AI Foundation was an American artificial intelligence company founded by Lars Buttler and Rob Meadows, developing ethical artificial intelligent agents individuals can train. The company had offices in San Francisco and in Las Vegas; it was started in 2017 and had been operating in stealth until it was first publicly reported in September 2018 by Variety and VentureBeat.

Company overview 
AI Foundation is funded by Founders Fund, You & Mr Jones, Endeavor and Twitter co-founder Biz Stone.

At the One Young World conference started by David Jones, founder of You & Mr.
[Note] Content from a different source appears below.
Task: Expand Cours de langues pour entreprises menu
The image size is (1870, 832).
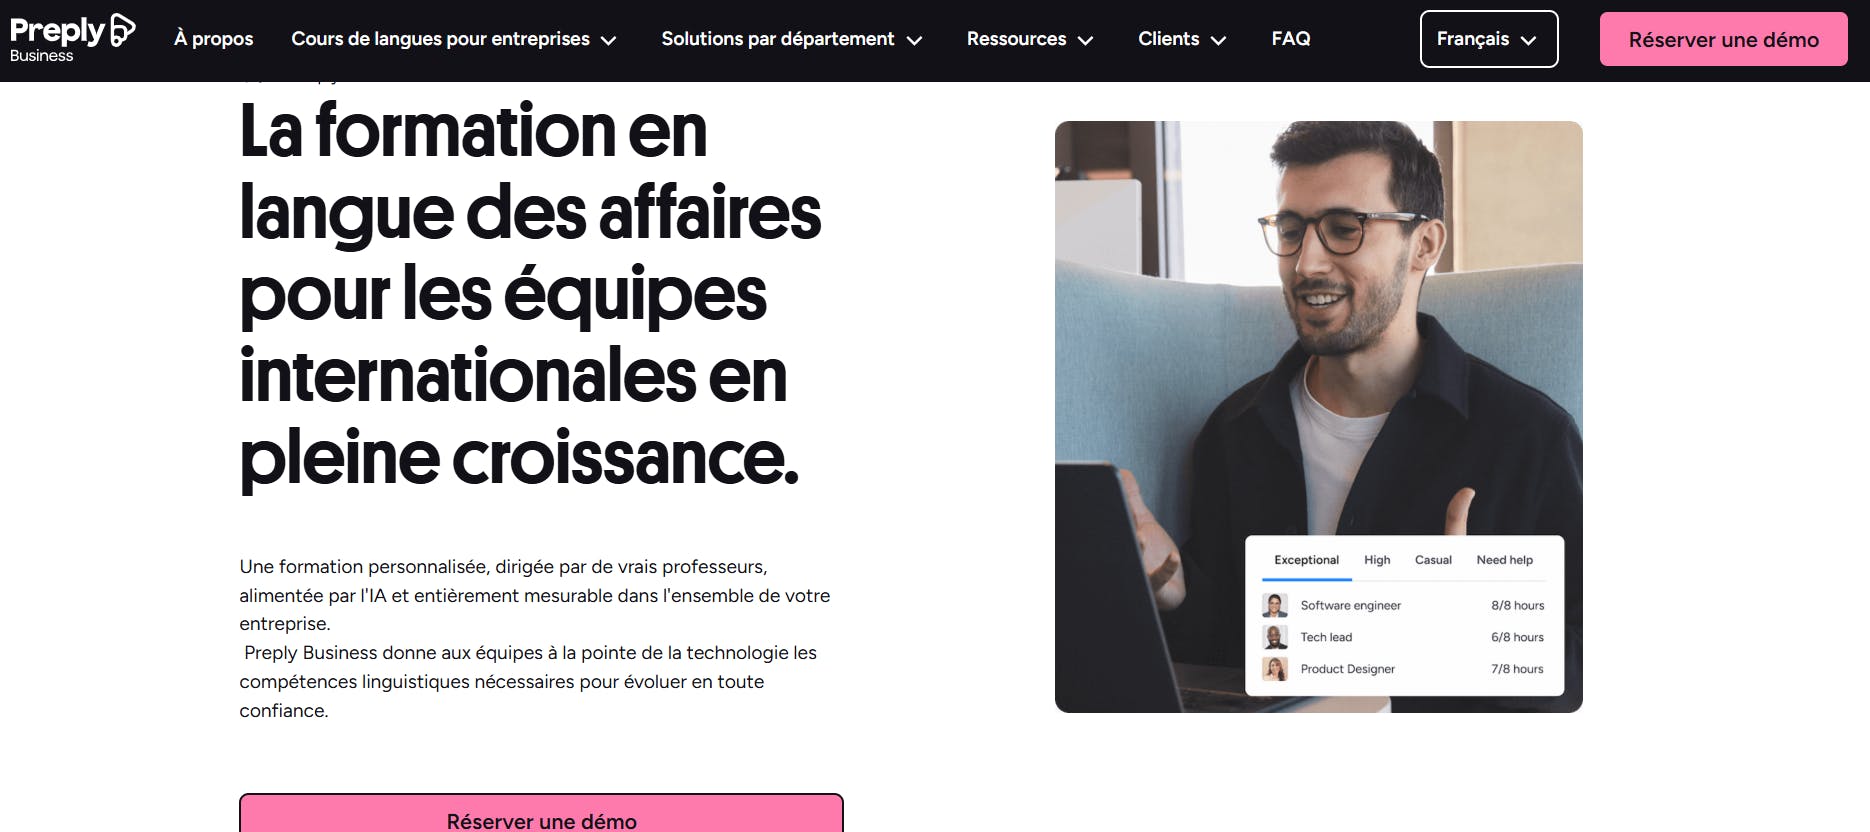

Jones, Biz Stone and AI Foundation unveiled several prototypes such as a digital clone of Richard Branson.

On the Tonight Show with Jimmy Fallon, Deepak Chopra showed off his digital AI version of himself, developed the AI Foundation, which took Jimmy Fallon and the audience through a guided meditation. Deepak's AI was aptly called Digital Deepak and "will offer you advice whenever you need it" according to CNBC.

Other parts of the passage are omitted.